From the entries below, copy every line that holds the word "agent".

────────────────

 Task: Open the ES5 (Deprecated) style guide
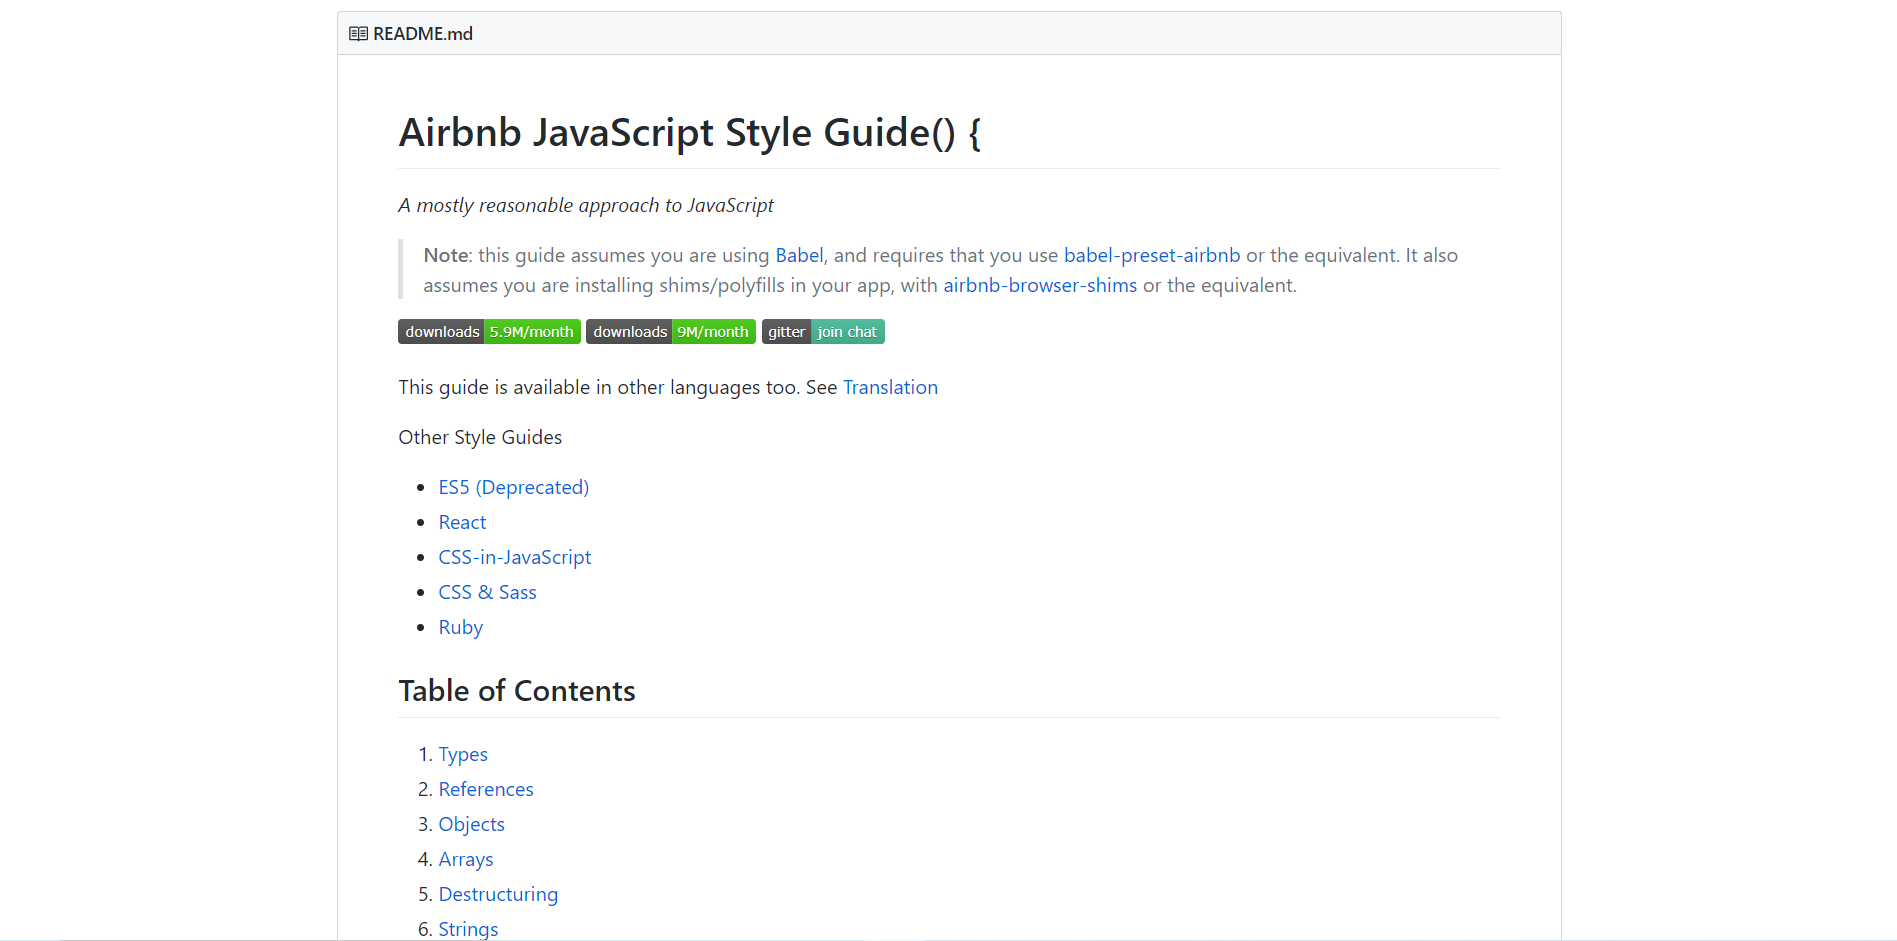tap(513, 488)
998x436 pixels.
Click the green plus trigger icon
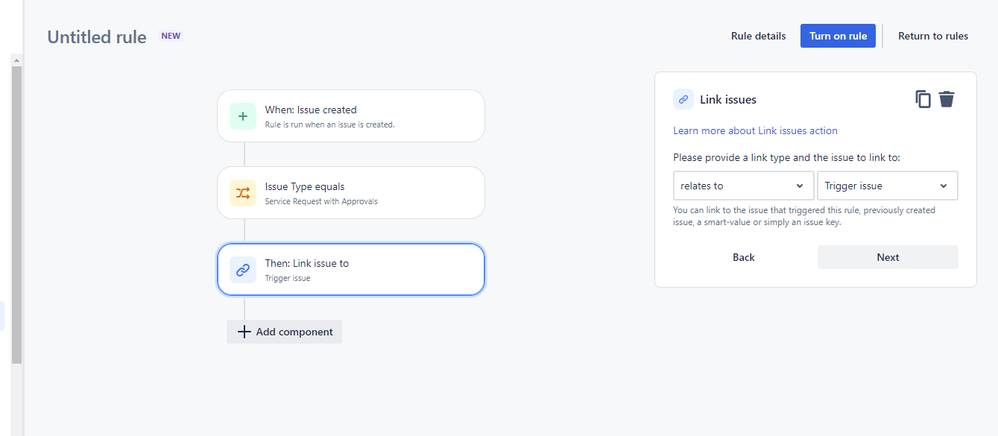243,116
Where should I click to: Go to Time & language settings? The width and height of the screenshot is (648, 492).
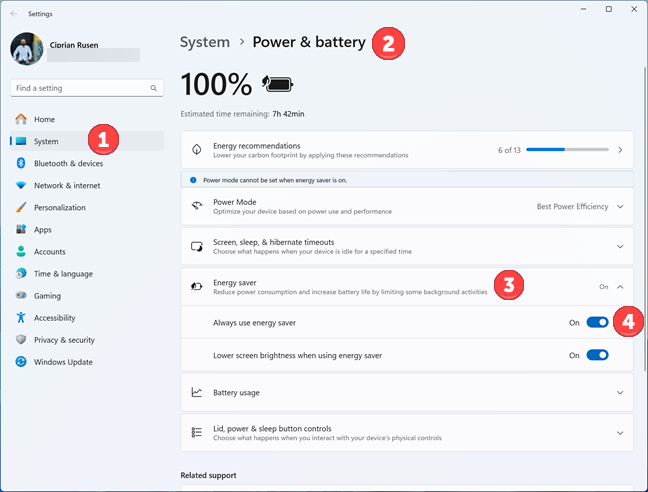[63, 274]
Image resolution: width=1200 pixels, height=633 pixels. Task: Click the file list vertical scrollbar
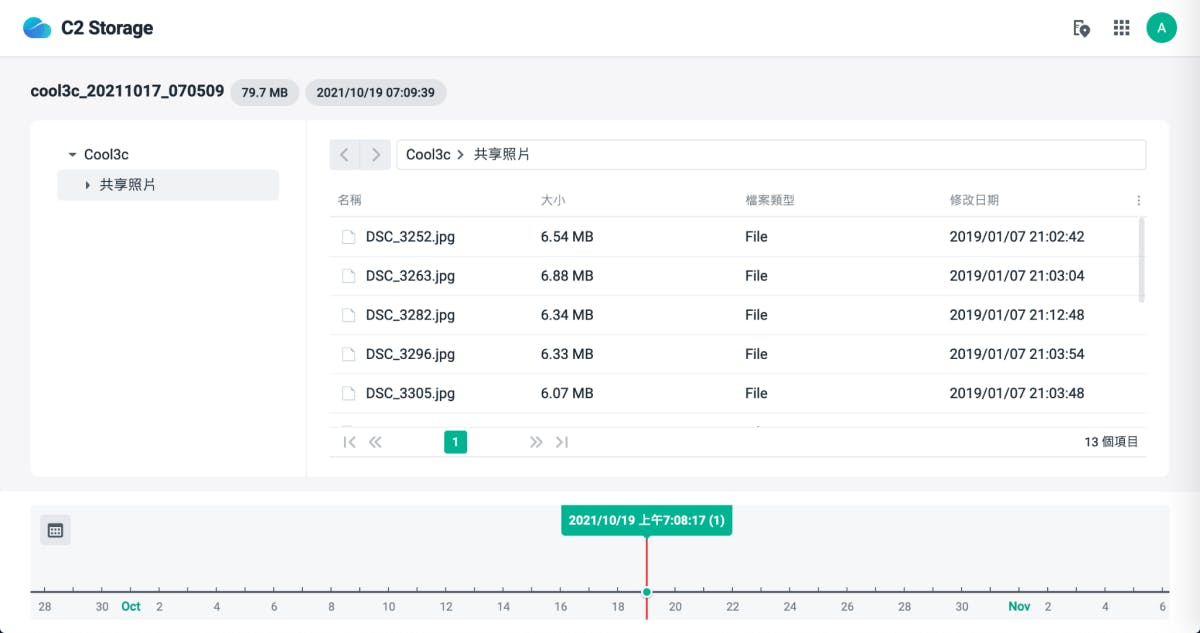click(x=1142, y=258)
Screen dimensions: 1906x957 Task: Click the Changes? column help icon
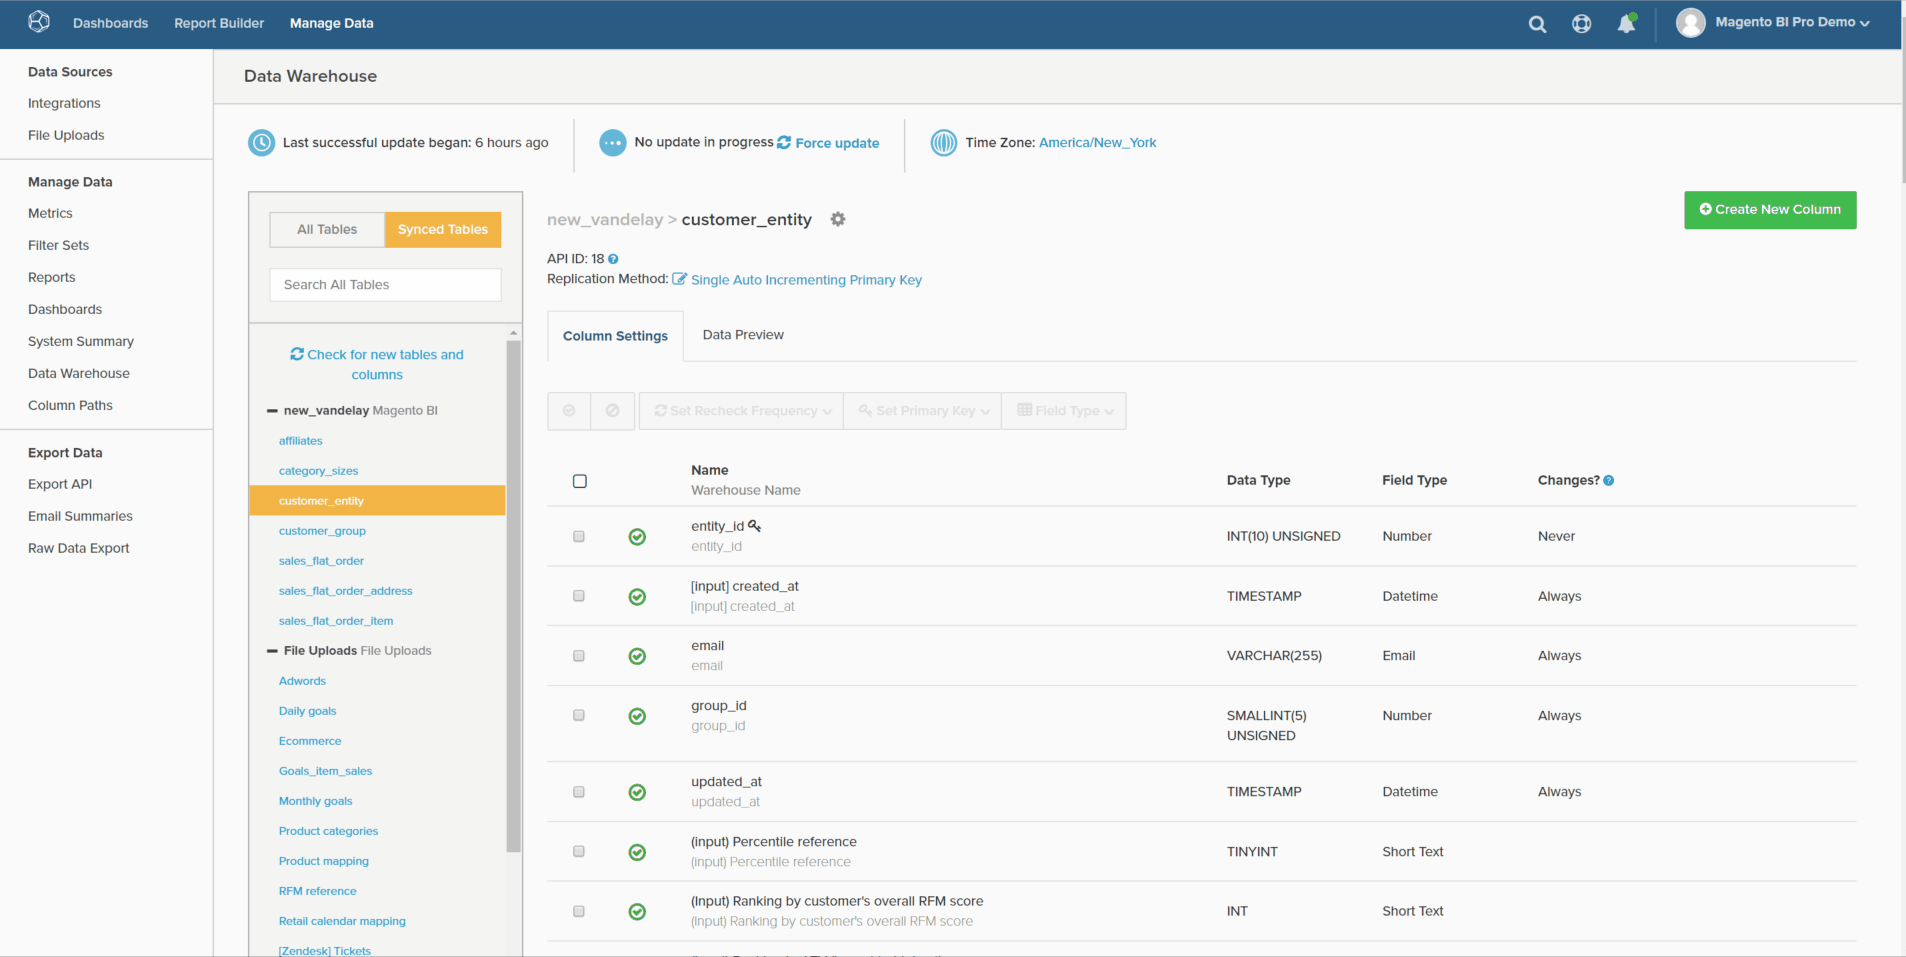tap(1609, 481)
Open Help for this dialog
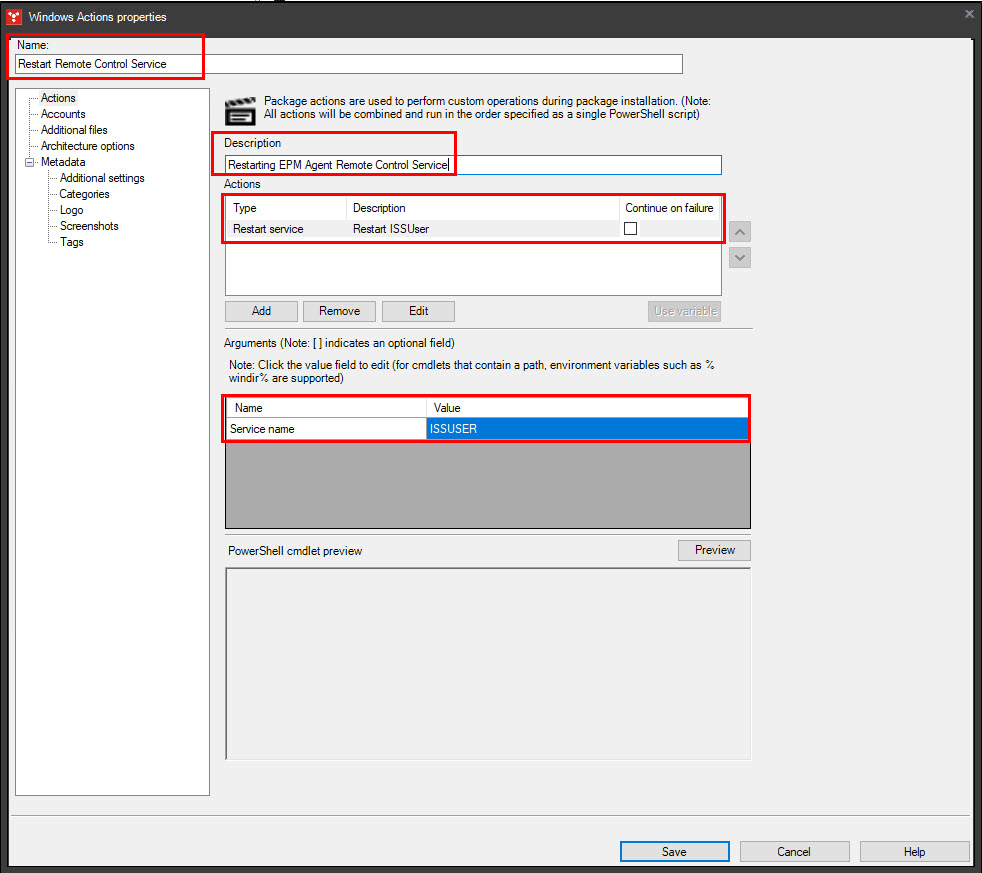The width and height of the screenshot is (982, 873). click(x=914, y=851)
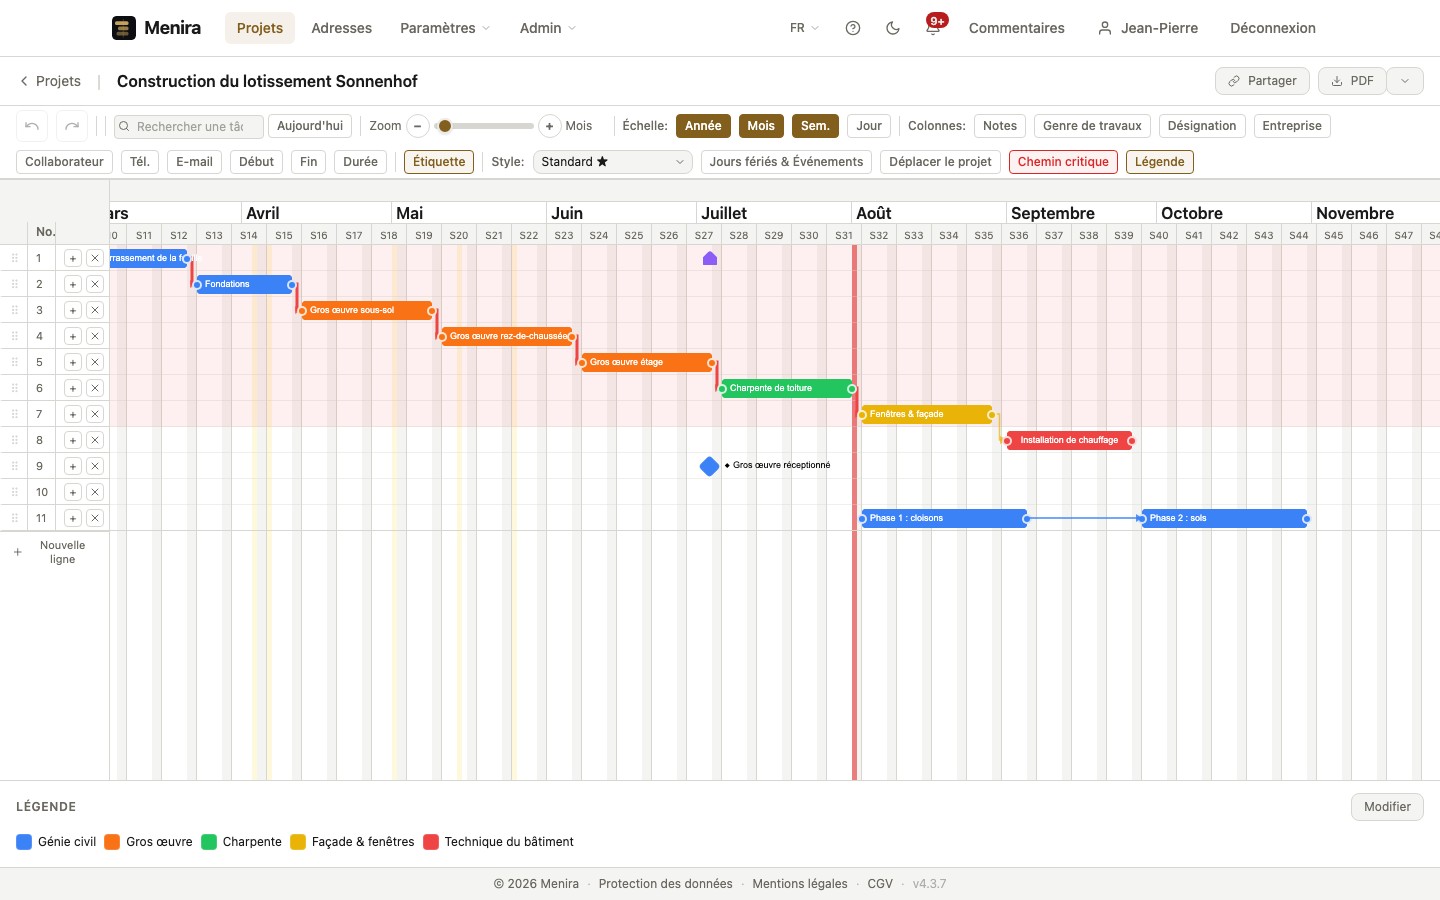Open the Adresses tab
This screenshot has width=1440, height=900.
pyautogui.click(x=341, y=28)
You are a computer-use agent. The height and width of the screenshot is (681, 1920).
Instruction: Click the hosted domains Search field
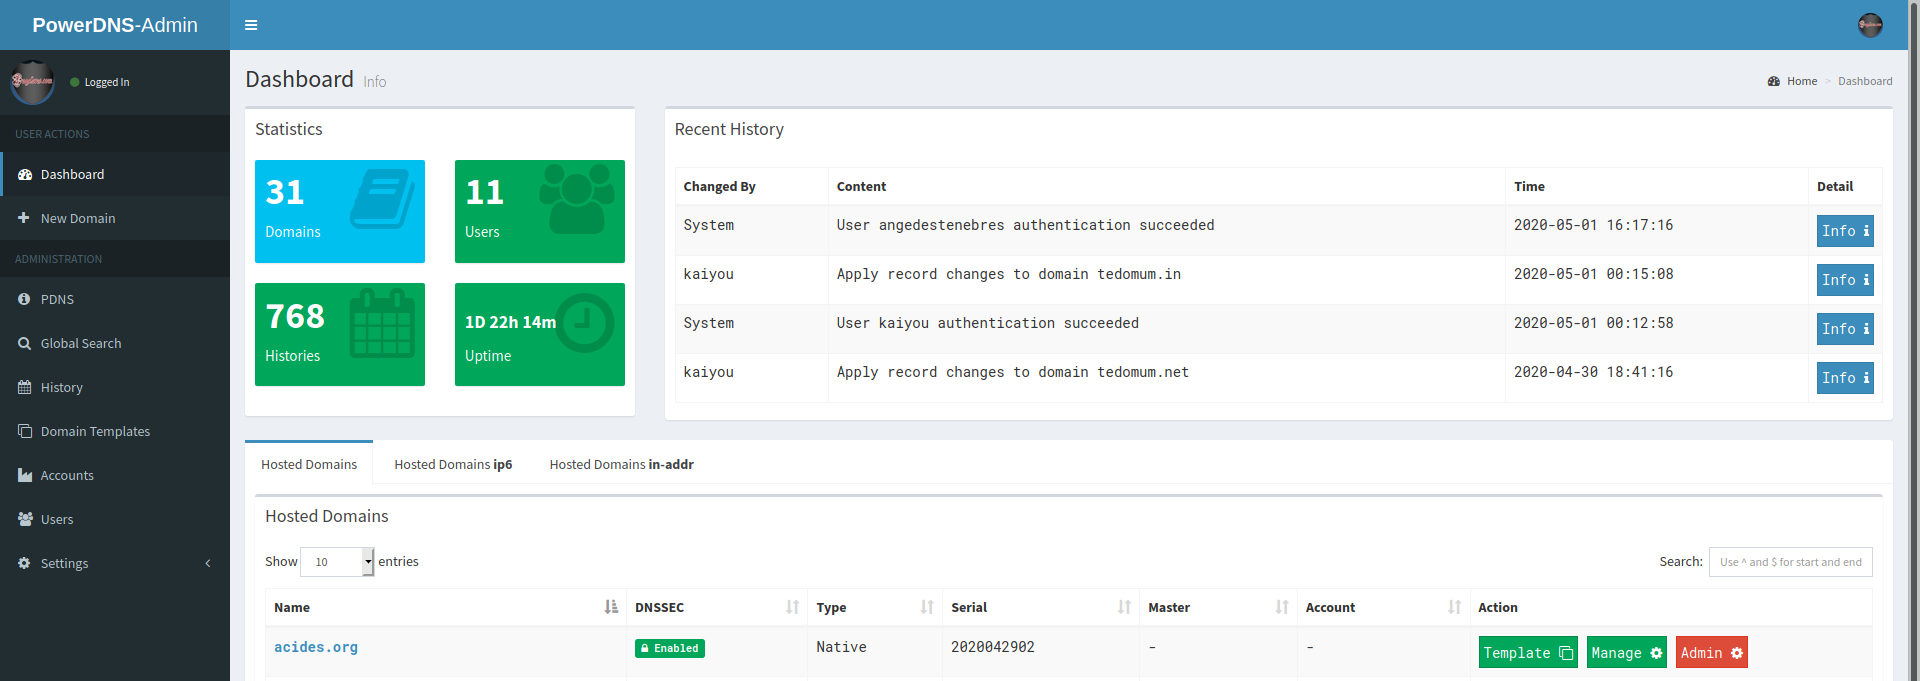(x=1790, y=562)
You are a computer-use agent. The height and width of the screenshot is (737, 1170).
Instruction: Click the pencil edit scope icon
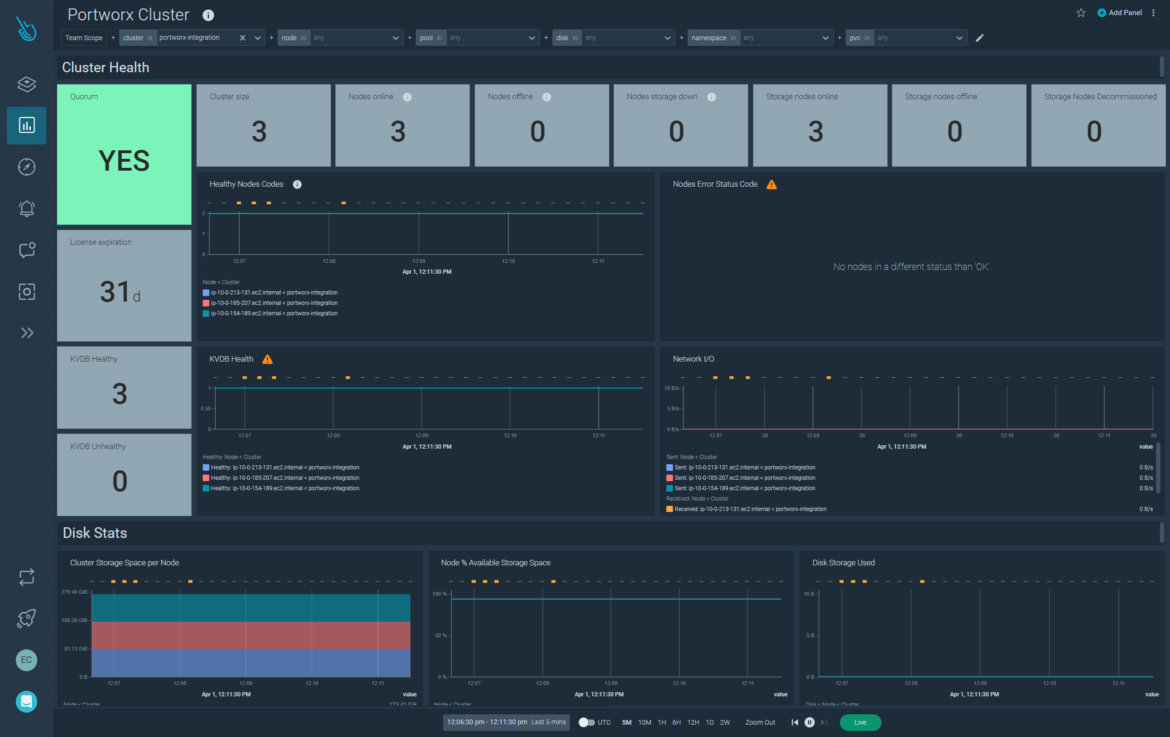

────────────────

### Result of the exercise
You are a computer-use agent. The height and width of the screenshot is (681, 1920).
You are a computer-use agent. The height and width of the screenshot is (737, 1170).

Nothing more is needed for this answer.